WORK TASK. Your task is to restate word for word the lines of the listing below that start at the one containing "Where should I" and run to the end; please add nothing.
BEGIN GIVEN DATA
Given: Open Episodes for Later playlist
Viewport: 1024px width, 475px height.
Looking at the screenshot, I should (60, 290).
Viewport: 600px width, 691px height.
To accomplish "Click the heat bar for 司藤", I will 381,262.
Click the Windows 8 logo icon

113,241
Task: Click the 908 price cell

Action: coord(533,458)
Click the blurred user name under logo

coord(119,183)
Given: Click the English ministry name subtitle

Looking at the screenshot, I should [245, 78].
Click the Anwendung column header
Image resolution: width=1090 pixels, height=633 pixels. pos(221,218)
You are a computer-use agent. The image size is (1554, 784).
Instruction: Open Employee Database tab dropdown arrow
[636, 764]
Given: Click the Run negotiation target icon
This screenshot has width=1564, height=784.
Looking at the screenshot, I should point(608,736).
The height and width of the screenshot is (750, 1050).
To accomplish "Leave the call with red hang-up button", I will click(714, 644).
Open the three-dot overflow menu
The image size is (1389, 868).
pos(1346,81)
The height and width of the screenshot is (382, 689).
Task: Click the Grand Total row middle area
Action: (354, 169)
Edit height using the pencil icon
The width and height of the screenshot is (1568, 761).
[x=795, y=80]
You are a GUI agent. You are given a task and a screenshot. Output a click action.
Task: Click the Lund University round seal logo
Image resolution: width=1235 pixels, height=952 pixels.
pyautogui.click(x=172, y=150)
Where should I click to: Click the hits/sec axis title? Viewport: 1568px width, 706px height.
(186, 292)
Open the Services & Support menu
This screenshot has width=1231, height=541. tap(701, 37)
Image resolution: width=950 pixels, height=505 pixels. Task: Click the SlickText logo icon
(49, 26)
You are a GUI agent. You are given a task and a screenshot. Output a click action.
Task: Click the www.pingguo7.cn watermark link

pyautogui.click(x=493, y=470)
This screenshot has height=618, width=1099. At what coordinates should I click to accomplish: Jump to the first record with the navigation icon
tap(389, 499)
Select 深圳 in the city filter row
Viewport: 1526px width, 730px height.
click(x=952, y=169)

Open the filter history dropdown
END GIVEN DATA
EXERCISE RESULT.
Where should I click to: Click the hits/sec axis title? Viewport: 1568px width, 706px height.
(186, 292)
Open the Services & Support menu
This screenshot has width=1231, height=541. tap(701, 37)
Image resolution: width=950 pixels, height=505 pixels. Task: Click the SlickText logo icon
(49, 26)
You are a GUI agent. You are given a task and a screenshot. Output a click action.
Task: Click the www.pingguo7.cn watermark link

pyautogui.click(x=493, y=470)
This screenshot has height=618, width=1099. At what coordinates should I click to accomplish: Jump to the first record with the navigation icon
tap(389, 499)
Select 深圳 in the city filter row
Viewport: 1526px width, 730px height.
click(x=952, y=169)

Open the filter history dropdown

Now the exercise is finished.